EL CAMINO DE EMAUS
31 Diciembre 2009

Mirar atrás, en muchos casos, no es perder el tiempo, sino muy al contrario, es ganarlo ya que los hechos de aquellos cristianos ejemplares y sus estilos de vida, conformes siempre a la voluntad de Dios, nos marcan el camino del que, sólo nosotros, hemos de quitar nuestras propias piedras : egoísmos, rencores, violencias, vanidades, envidias, opresiones, injusticias, sensualidades, vanaglorias .... Que son los obstáculos que nos impiden ser como ellos, ser luz y ser sal y de otros muchos que no conocen o han perdido el camino. Además, iluminan nuestra jornada y nos estimulan para levantarnos de nuestras caídas, como sin duda lo hicieron ellos, pues santos no son los que no han pecado nunca, sino los que se han levantado siempre, sin dejarse abatir por el desánimo que produce nuestra propia, y a veces continúa, debilidad.
Como cristianos necesitamos alimentar cada día nuestra alma no sólo con los alimentos fundamentales que la van a hacer más ágil y fuerte: Eucaristía, Penitencia, Oración; sino también con los estimulantes ejemplos que nos ofrecen con sus vidas, como es el caso de nuestra fundadora Madre Alberta
Madre Alberta marcó con su vida una huella fuerte y claramente visible. El Papa Juan Pablo II reconoció las virtudes heroicas de su vida, elevándola al grado de venerable y se abriendo el proceso de beatificación. Por esto, no debemos mirar su vida con los únicos ojos de la historia o de la cultura y ver lo que supuso para la sociedad de entonces por su forma de entender la docencia y su aplicación, pues sería no entenderla, sería no descubrir nunca lo que Dios trata de transmitirnos por su mediación.

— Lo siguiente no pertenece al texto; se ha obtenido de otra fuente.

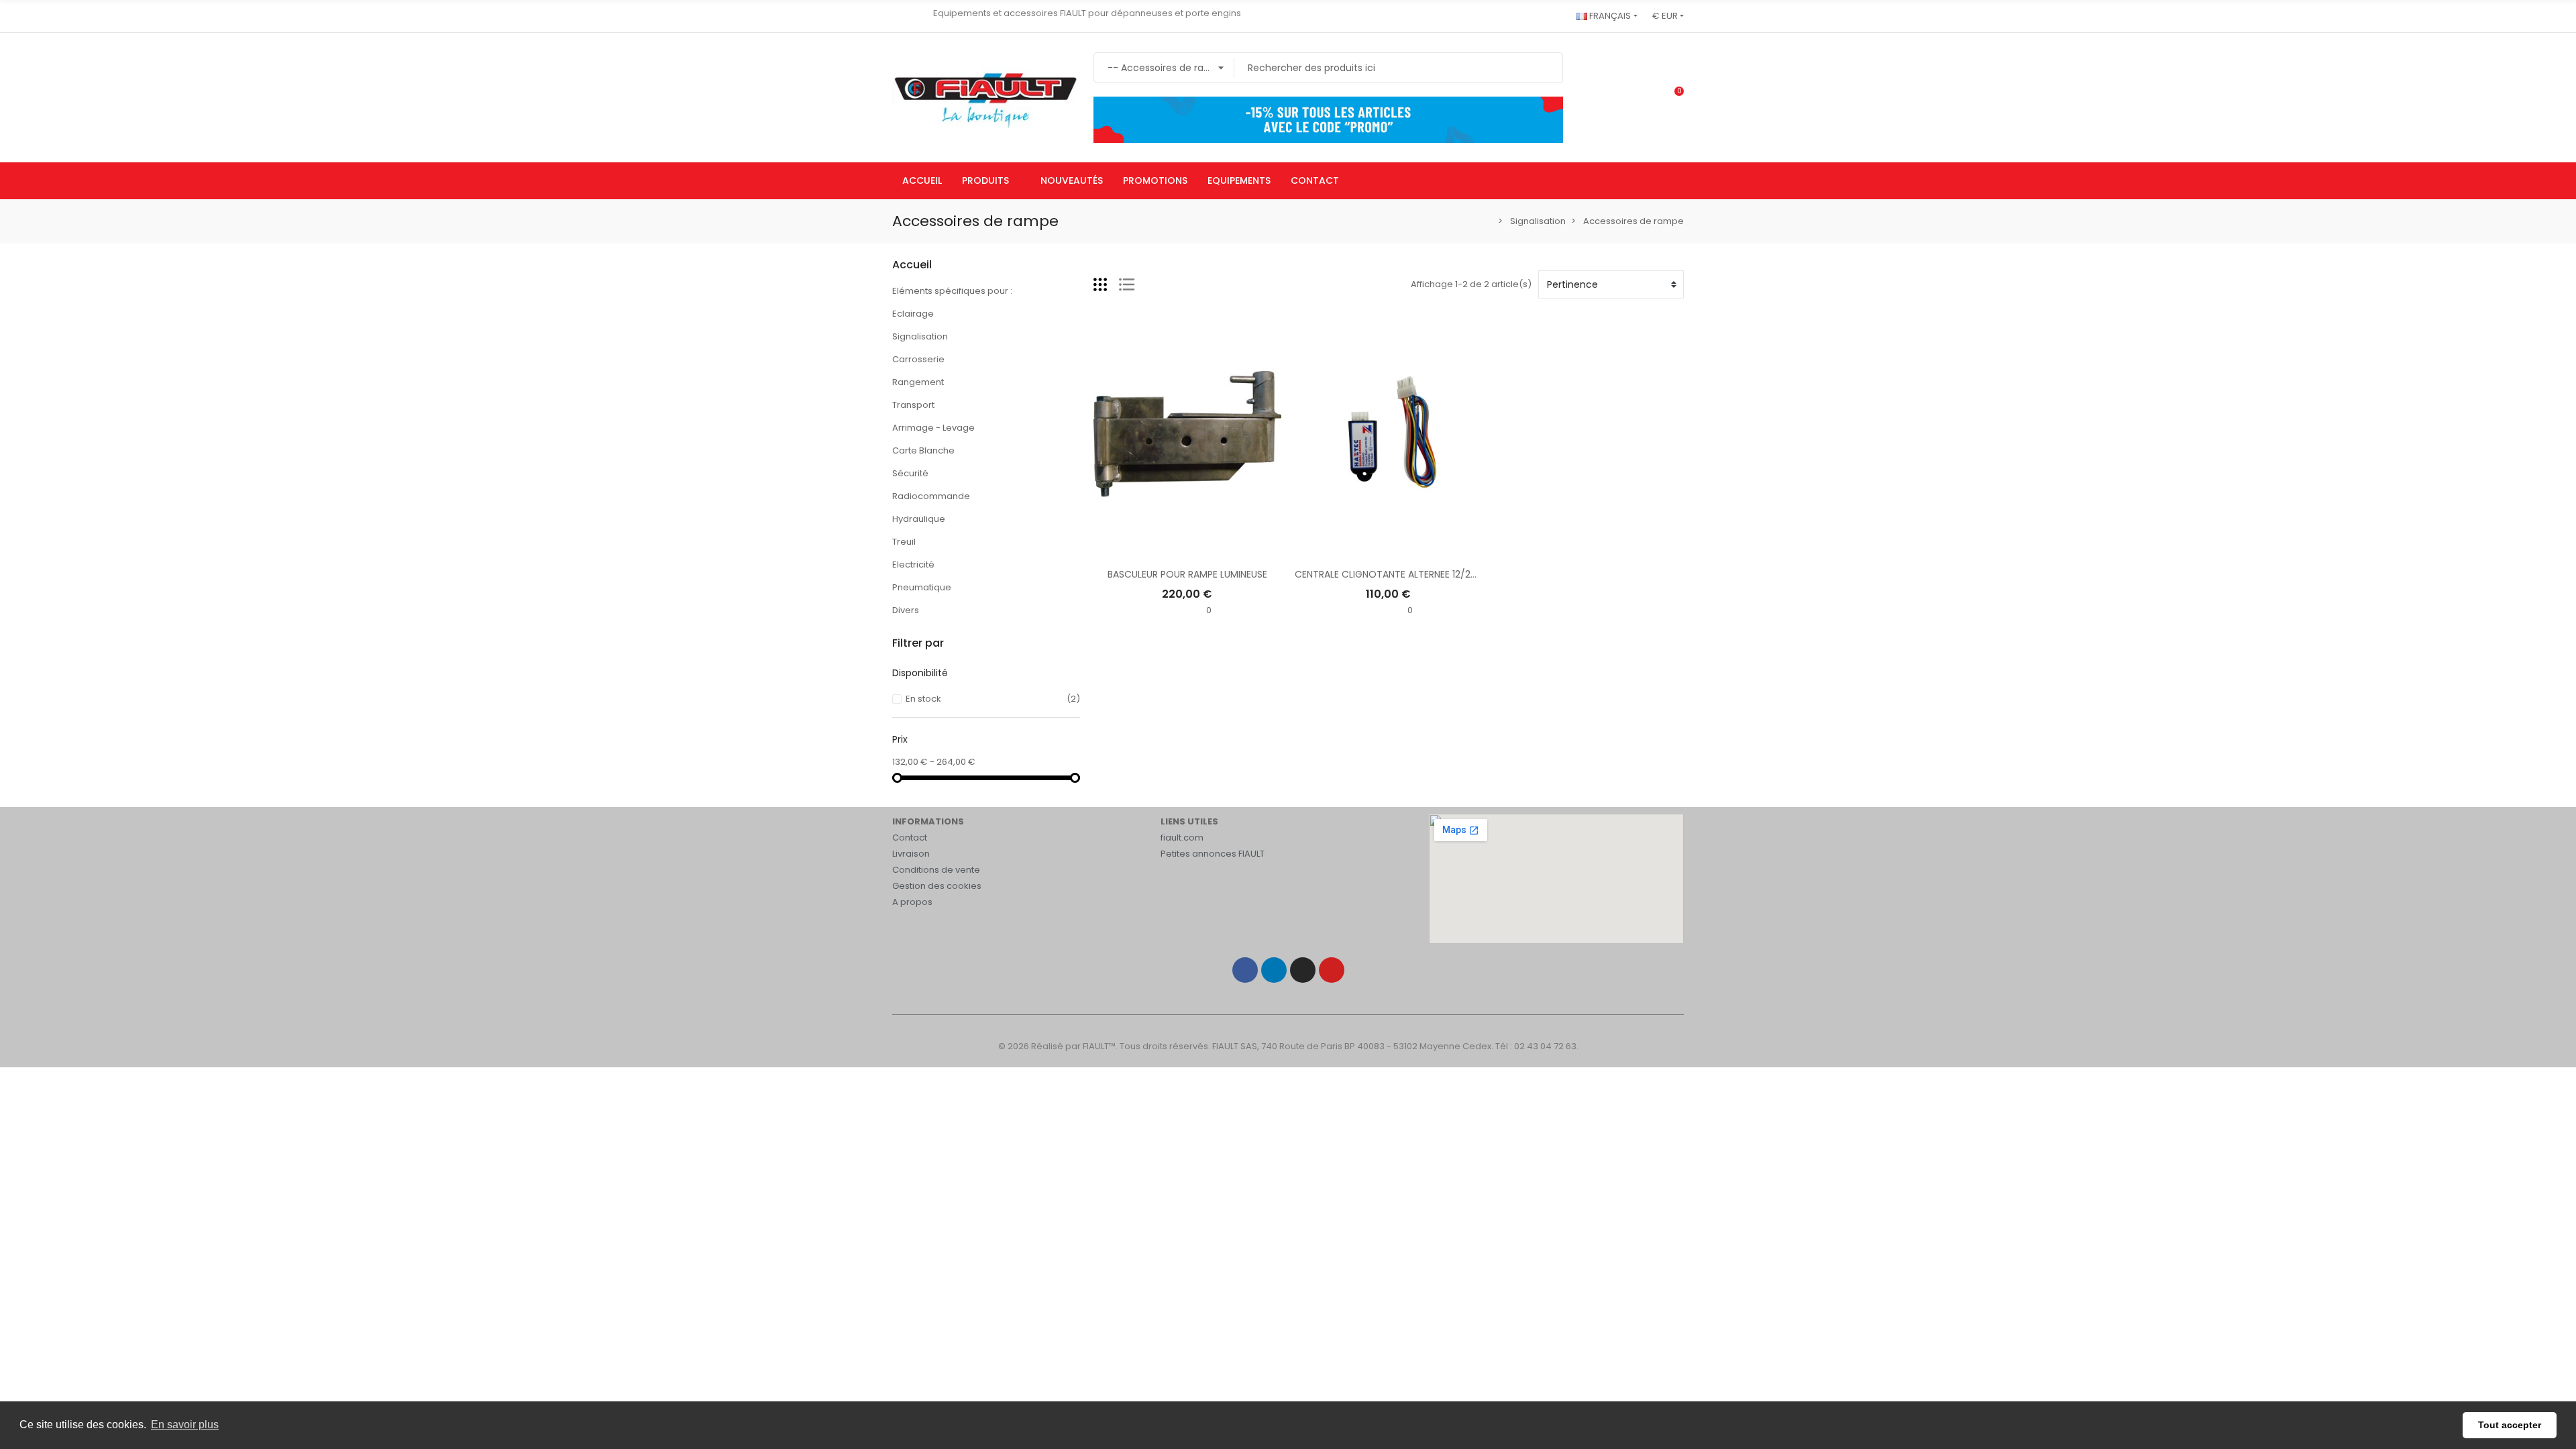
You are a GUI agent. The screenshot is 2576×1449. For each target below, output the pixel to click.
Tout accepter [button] (2509, 1424)
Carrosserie (918, 359)
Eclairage (913, 313)
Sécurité (910, 473)
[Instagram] (1303, 970)
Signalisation (920, 336)
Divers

La vida y las obras de Madre Alberta van inseparablemente unidas a la Fe y a la voluntad del Señor. No pueden separarse una de otra. Es sobre la fe, sobre su total amor a Cristo, fidelidad a María, fervor eucarístico e incansable vida de oración sobre lo que fundamenta cada paso, cada pensamiento, cada respuesta, cada decisión, el amor que devuelve a aquellos que buscan afligirla y perjudicarla; " es como el hombre prudente que edificó su casa sobre roca ", que dice el Señor (4) .
Si nos detenemos en la vida de Madre Alberta : ya novia, esposa, religiosa, fundadora, es para sacar consecuencias, ponerse en camino, llevarla a la práctica diaria, remendar rotos, corregir hierros, reconquistar las libertades perdidas por la esclavitud del pecado, restañar heridas... ¡ y para mucho más !, para escalar hacia la santidad a la que hemos sido llamados todos.
Aquí está también la misión de Madre Alberta. Pues su obra no se detiene exclusivamente en llevar las almas a Dios desde la enseñanza, sino también iluminarlas desde su ejemplo diario, con la práctica cristiana de la vida y que ella vivió en grado máximo. El Señor la llamó a ser luz y guía de las almas: las de ayer, las de hoy y las de mañana. Por eso no debemos encuadrar la vida de Madre Alberta en un tiempo o en una época, pues va más allá, y sólo la fe hará que alcancemos a verla y comprenderla, desde esa fe que ardía en su corazón de madre.
La vida de Madre Alberta es mucho más que una lección de historia que se inmortaliza en las páginas de un libro. La vida de Madre Alberta es una lección auténtica de fe, de amor, de entrega, de generosidad y de humildad.